4. The communication unit of Claim 1 further comprising combining logic to combine the predictive values of the input signal and the quantized memory state into a single embedded data stream for transmission.

5. A method of predictive source encoding in a communication unit, the method comprising: encoding an input signal, in a predictive source encoder, to produce a first encoded signal; quantizing prediction memory associated with the predictive source encoder; encoding the quantized prediction memory to produce a second encoded signal; and transmitting a signal comprising both the first encoded signal and the second encoded signal.

6. The method of Claim 5 further comprising: subtracting an effect of one or more decision (s) of the predictive source encoder from the input signal; deriving an independent signal in response thereto; and using an inverse of a predictor of the predictive source encoder to derive the prediction memory to be quantized.

7. The method of Claim 5 further comprising: subtracting an effect of decisions of the predictive source encoder from the input signal; deriving an independent signal in response thereto; and determining an optimum quantized value of prediction memory through an analysis by synthesis process .

8. The method of Claim 7 further comprising: minimizing an error, or perceptually weighted error, between a prediction from a quantized value of prediction memory and a derived independent signal.

9. The method of any of Claim 5 further comprising: combining predictive values of the first encoded signal and second encoded signal into a single embedded signal for transmitting.

10. A communication unit comprising two predictive source decoders (260, 275) capable of representing a received signal, wherein a first predictive source decoder (260) derives a predictor memory state from previous decoding decisions, and wherein a second predictive source decoder (275) comprises or is operably coupled to logic arranged to obtain independent observations by combining information input to the first predictive source decoder (260) and an encoded signal of a predictor memory state of an encoder.

11. A communication unit comprising a receiver, logic operably coupled to the receiver for determining whether one or more errors have occurred in a received signal, and a predictive source decoder (260, 275) operably coupled to the logic and capable of representing a received signal, wherein the predictive source decoder (260, 275) comprises or is operably coupled to logic arranged to bootstrap the predictor memory.
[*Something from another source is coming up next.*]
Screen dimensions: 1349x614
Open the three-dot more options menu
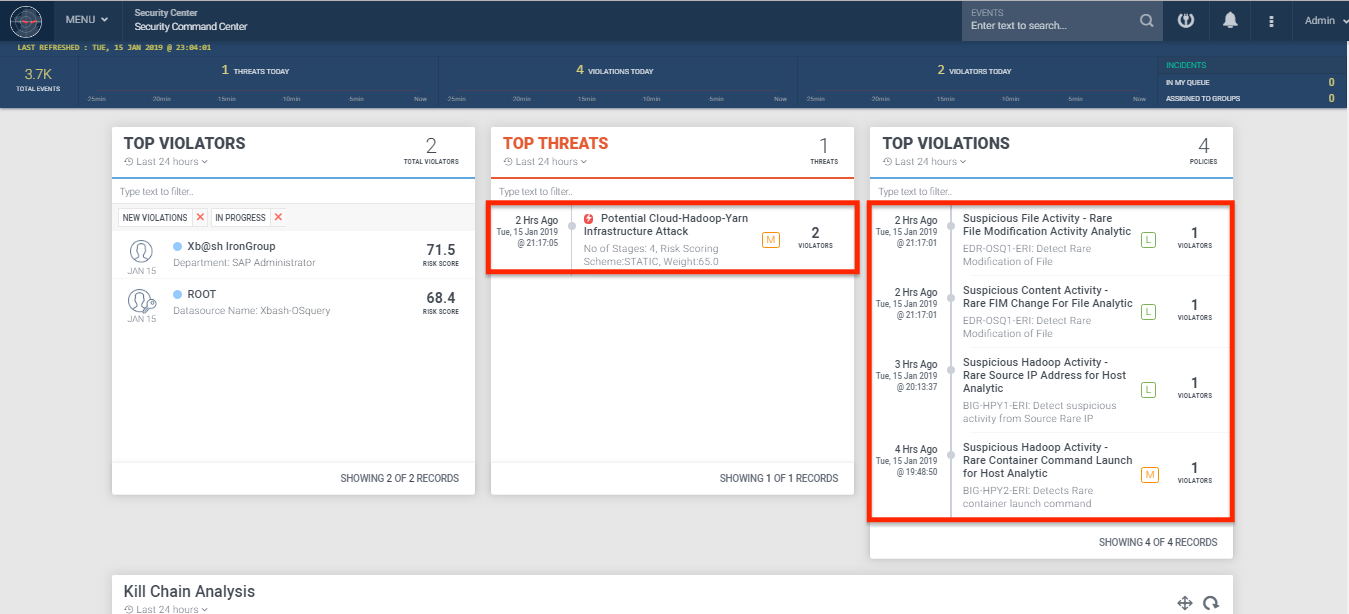[1271, 21]
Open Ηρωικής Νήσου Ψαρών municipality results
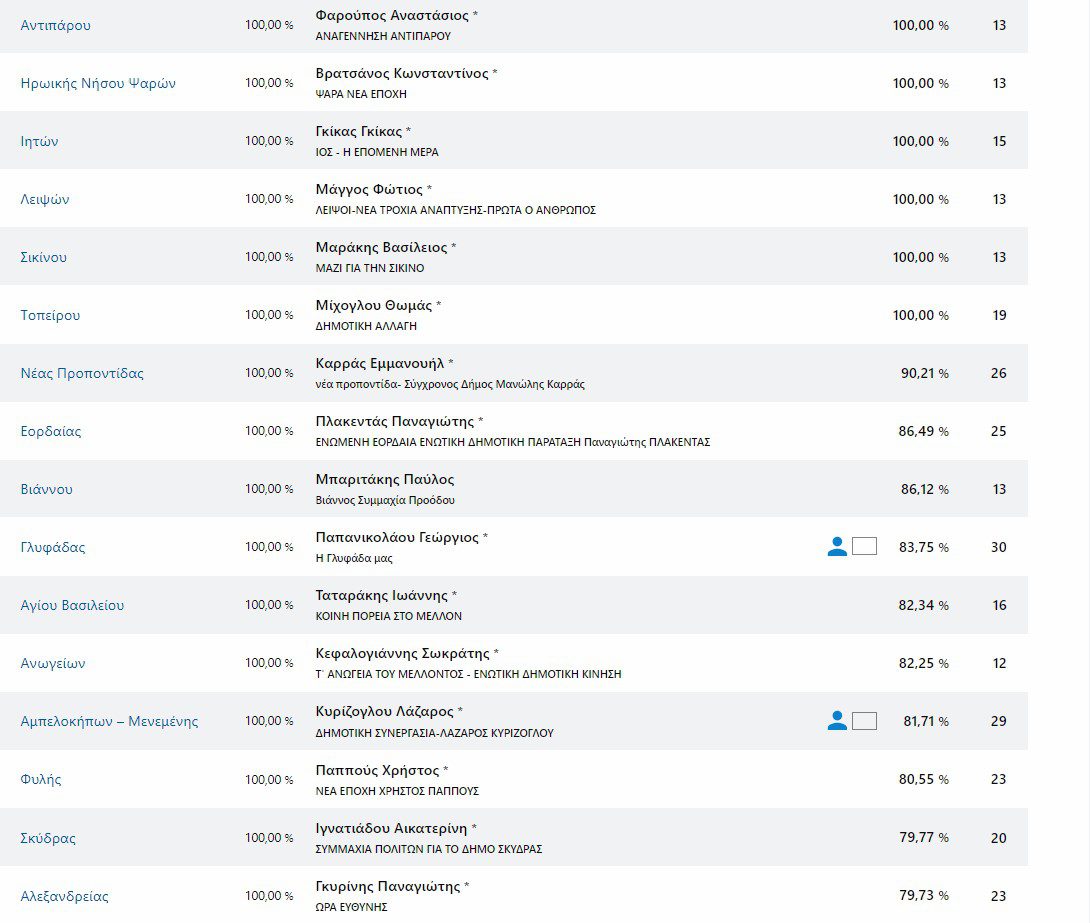 tap(98, 83)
12. The communication unit according to Claim 10 further comprising logic arranged to determine whether one or more errors have been incorporated into a received signal, and in response to determining no errors: the logic obtains independent observations by combining information input to the first predictive source decoder (260) and an encoded signal of a predictor memory state of an encoder; or in response to determining one or more errors: the logic bootstraps the predictor memory.
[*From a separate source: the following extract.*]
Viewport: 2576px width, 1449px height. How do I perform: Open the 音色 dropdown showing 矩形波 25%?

13. The communication unit according to Claim 10 further comprising two scalar multipliers (380, 385) for receiving respective decoded values, wherein the two scalar multipliers (380, 385) are set in response to a signal sent by the encoder.

14. The communication unit according to Claim 13 wherein the scalar multipliers (380, 385) are set in response to an input signal α^" (105) applied to the encoder.

15. The communication unit according to Claim 13 wherein the scalar multipliers (380, 385) are applied to weighting logic (270) to provide multi-description coding gain.

16. A method of decoding (400) in a communication unit comprising: receiving a signal, decoding (405) predictive source quantized parameters in the received signal; decoding (410) quantized prediction memory information in the received signal; determining (415) whether one or more errors have occurred in a received signal; and obtaining independent observations (430) by combining information input to a first predictive source decoder (260) and an encoded signal of a predictor memory state of an encoder, when no errors are determined; or bootstrapping (420) a predictor memory when one or more errors are determined.